Are You at Risk of Cardiovascular Disease?

Posted by Heart Hugger on Mar 22, 2019 10:33:06 AM

man with cardiovascular disease

The significant risk factors for cardiovascular disease include high blood pressure, tobacco use, and obesity, putting nearly half of Americans at risk. Are you or a family member at risk? Here's a look.

High blood pressure

New guidelines issued by the American College of Cardiology and the American Heart Association mean you could be at risk of high blood pressure. Before November 2017, the standard for high blood pressure was a reading of 140/90 or higher. The updated standard defines 130/80 as a cause for concern, making even more Americans at risk for cardiovascular disease.

Tobacco use 

Smoking is known to be a leading cause of cardiovascular disease. Nicotine use causes high blood pressure, elevated heart rates, and narrowing arteries. E-cigarette use is also considered a risk factor.

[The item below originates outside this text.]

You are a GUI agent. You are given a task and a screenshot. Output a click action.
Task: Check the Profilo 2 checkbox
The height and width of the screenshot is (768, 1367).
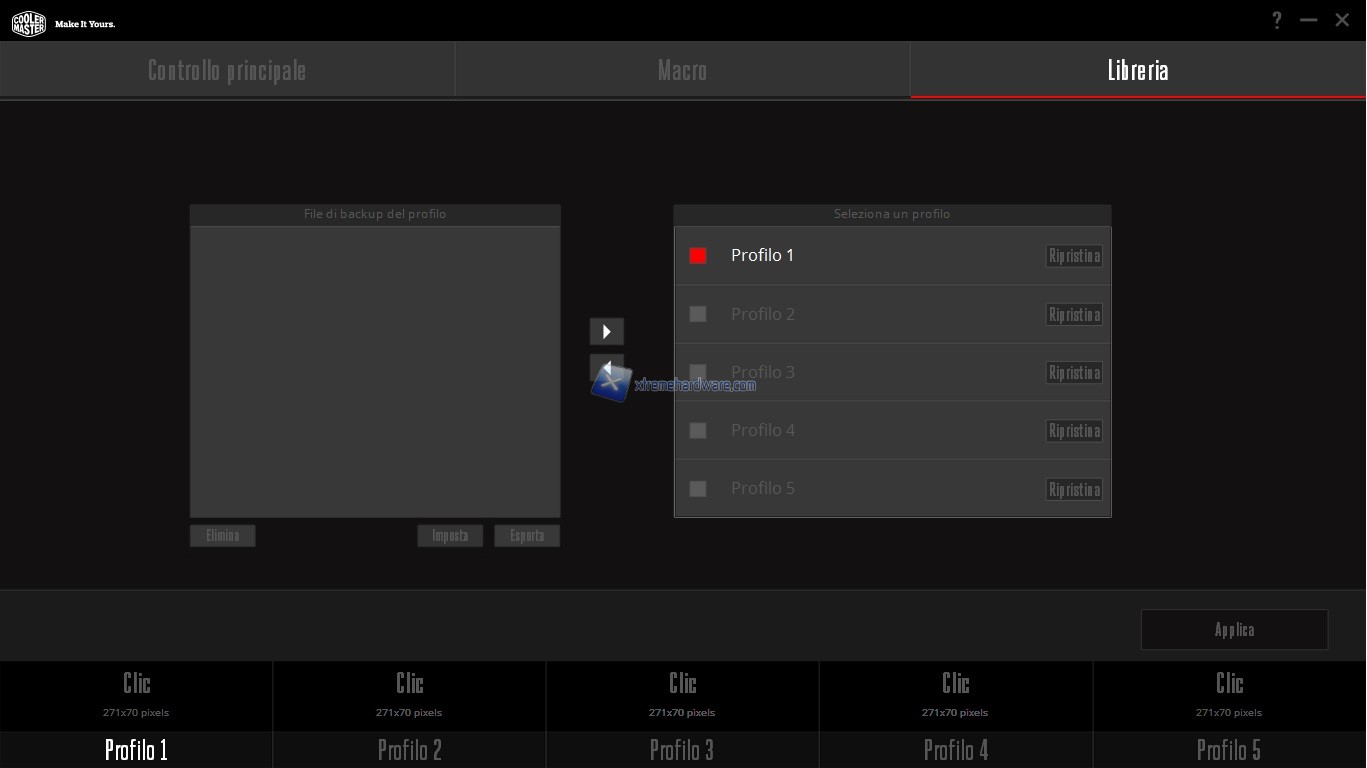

Obesity is a significant contributor to cardiovascular disease. Obesity and its associated risk factors (cardiovascular disease and a shortened lifespan) affect 39.6% of adults and 5.6% of youth in the U.S.

7 Ways to Lower Risk

The American Heart Association recommends some simple lifestyle changes that can lower your risk for cardiovascular disease.

  1. Manage your blood pressure. Keeping your blood pressure within the recommended healthy ranges reduces strain on your heart.
  2. Control your cholesterol. High cholesterol causes plaque and eventually, blocked arteries.
  3. Reduce your blood sugar. High blood sugar can cause damage to the heart and other organs.
  4. Lead an active lifestyle. Increasing your physical activity is a simple way to strengthen your heart.
  5. Make heart-healthy food choices. Prioritize heart-healthy foods to maintain your weight and reduce strain on your heart.
  6. Maintain a healthy weight. Shedding extra pounds reduces stress on the heart and other organs and can lower blood pressure.
  7. Quit smoking. Giving up smoking dramatically reduces your risk of cardiovascular disease.